LLMs have the ability to learn certain classes of algorithms from their datasets in order to reduce errors when compressing their pretraining data. If you are technically inclined, read the reference: https://arxiv.org/abs/2208.01066 (optionally followup work) to see how llms can pick up complicated algorithms from training on examples that could have been generated by such algorithms (in one of the cases the LLM is better than anything we know; in the rest it is simply just as good as our best algos). Learning such functions from data would not work with Markov chains at any level of training. The LLMs in this study are tiny. They are not really learning a language, but rather how to perform regression.

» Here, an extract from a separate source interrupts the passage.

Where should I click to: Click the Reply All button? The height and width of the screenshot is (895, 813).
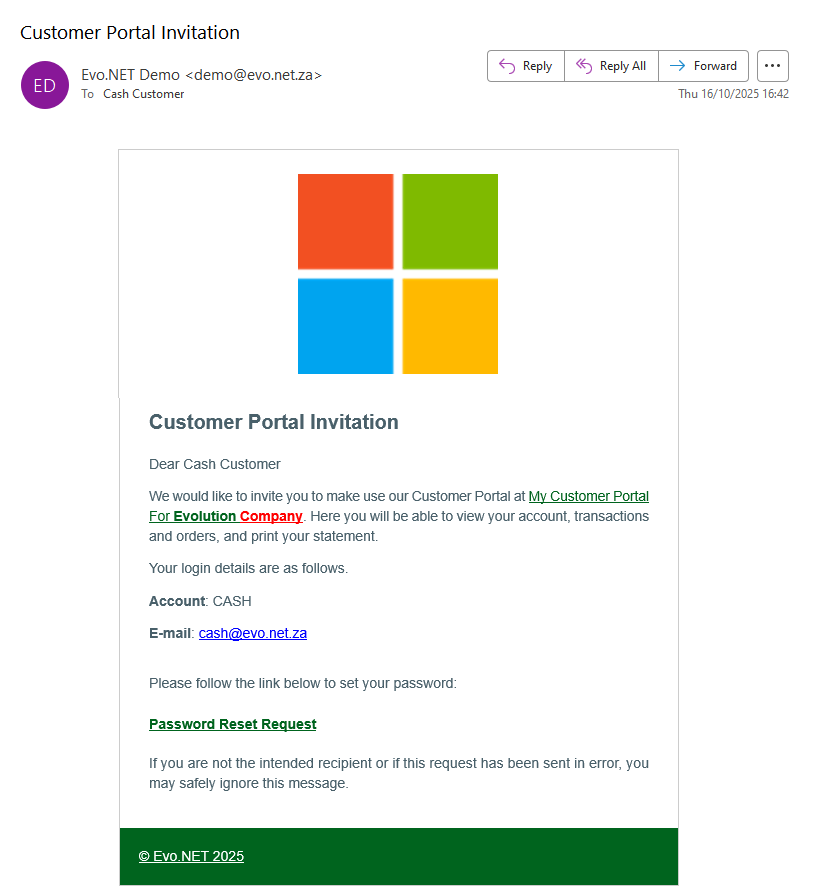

thesz a day ago | parent [-]

Transformers are performing (soft, continuous) beam search inside them, the width of beam being not bigger than number of k-v pairs in attention mechanism.

In my experience, having a Markov Chain to be equipped with the beam search greatly improve MC's predictive power, even if Markov Chain is ARPA 3-gram model, heavily pruned.

What is more, Markov Chains are not restricted to immediate prefixes, you can use skip grams as well. How to use them and how to mix them into a list of probabilities is shown in the paper on Sparse Non-negative Matrix Language Modeling [1].

[1] https://aclanthology.org/Q16-1024/

I think I should look into that link of yours later. Have slimmed over it, I should say it... smells interesting at some places. For one example, decision trees learning is performed with greedy algorithm which, I believe, does not use oblique splits whereas transformers inherently learn oblique splits.